Fri Feb 20 17:01:22 PST 2004

Each ballot in the ballot set B is converted into a vector of ones, zeros,
and negative ones in the most natural way that you can imagine.

Next, a special set S of vectors, each of which has all components set to
zero except two components, a one and a zero, is also created.

The "distance" from each ballot vector to each member of S is computed.

The member of S whose sum of distances from the ballot vectors is smallest
picks the winner (the candidate corresponding to the one) and the loser
(the candidate corresponding to the minus one).

Note that if there are N candidates, the set S has N*(N-1) vectors, so
this method is summable in a data structure of that size.

Different ways of gauging distance give rise to different variations of
the method.

The Hamming distance (i.e. sum of absolute differences in vector
components) is unacceptable because it gives too much weight to large
families of clones. [Each member of the family gets a full component all
to itself, and all of those components receive full weight in the Hamming
distance calculation.]

The "root mean square" or Euclidean distance suffers from the same
problem.

The "sup norm" or L_infinity norm distance (i.e. the max of the absolute
differences in components) solves the clone problem, but is too
insensitive, in my opinion.

Here's a "distance" that is (in my humble opinion) much more appropriate:

Let v and w be two vectors whose components are all members of the set

     {-1,0,1} .

The distance from v to w is a weighted sum of the absolute differences in
components, where the weight p_k for the k_th component is chosen as
follows:

Let x1 and y1 be the number of components equal to one in v and w,
respectively.  Let x2 and y2 be the number of minus ones in v and w
respectively.

If v_k is a one and w_k is a zero, then the weight p_k is 1/x1.

If v_k is a one and w_k is a minus one, then p_k is 1/(x1+y2).

If w_k is a one and v_k is zero, then the weight p_k is 1/y1.

If w_k is a one and v_k is a zero, then p_k is 1/(y1+x2).

If v_k is a minus one and w_k is zero, then p_k is 1/x2.

If w_k is a minus one and v_k is zero, then p_k is 1/y2.

In all other cases p_k is zero.

Note that the only way that the weighted sum can be zero is if the two
vectors v and w are identical.

The intent of this rather elaborate scheme of weights is to force a family
of clones to share their weights, so that they do not have undue influence
on the distance.  [Members of the same family tend to end up in the same
slot, so (the non-zero) slots have their weights divvied up among the
co-habitants of the slot.]

Perhaps somebody can take the idea for this distance and simplify it, or
at least simplify its description.

Generally speaking, methods that minimize sums of distances to the winning
vector tend to have high Condorcet efficiency.  When the ballot space is
"linear" (with respect to the distance) then the median ballot is the one
that minimizes the sum of distances, so minimizing sums of distances in
cases where there is no CW can be thought of as generalizing the one
dimensional CW in a different direction.

Kemeny's method works along these lines, but his "distance" is as
sensitive to clones as the Hamming distance, and for similar reasons.

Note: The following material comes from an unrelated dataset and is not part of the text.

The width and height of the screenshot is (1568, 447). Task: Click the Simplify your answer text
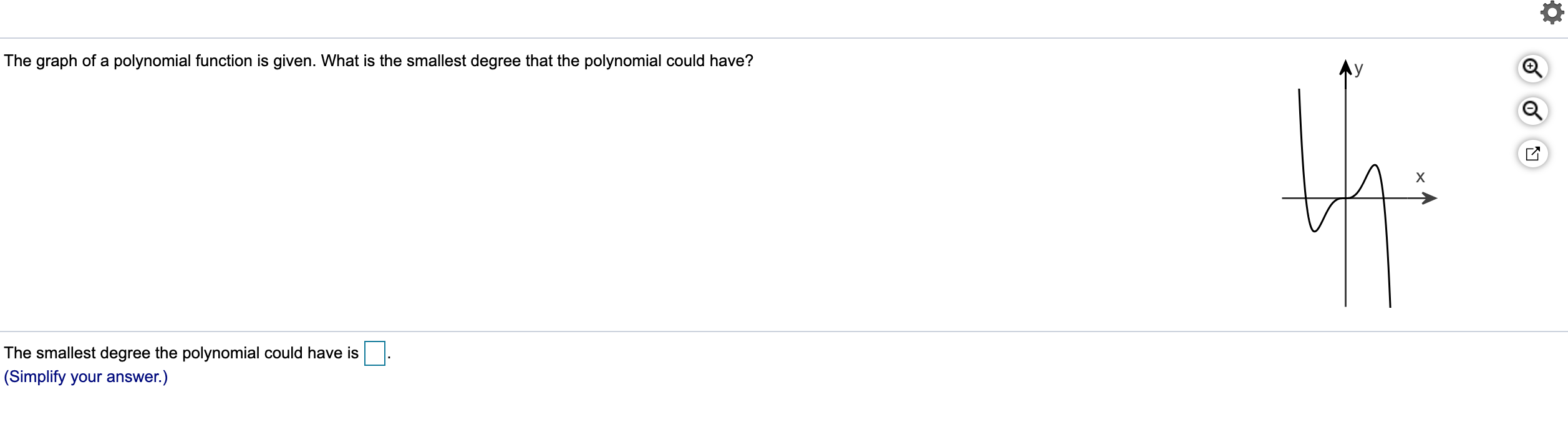click(x=85, y=377)
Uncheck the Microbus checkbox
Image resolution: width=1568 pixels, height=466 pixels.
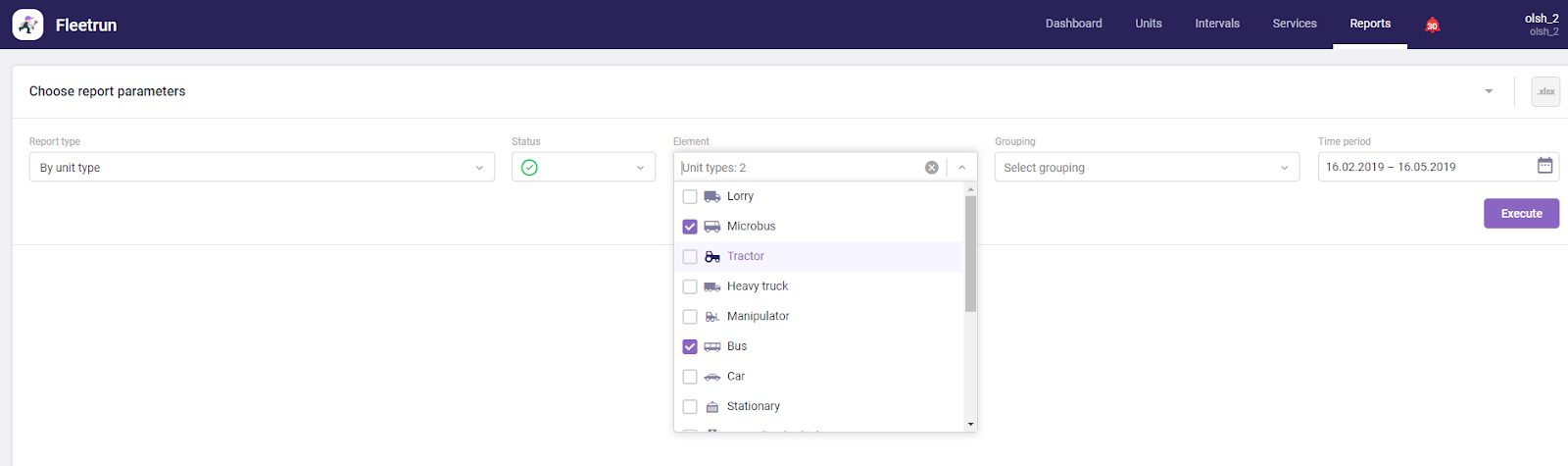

In Kemeny's case the set S is replaced by the set P of all permutations of
the candidates, and the distances between permutations (i.e. between
ballot rankings and members of P) are calculated as the number of
transpositions required to convert one permutation into the other.

Imagine the number of transpositions required to move a candidate through
a large family of clones, and you can see the problem with this way of
measuring distance.

That's all for now.

Enjoy!

Forest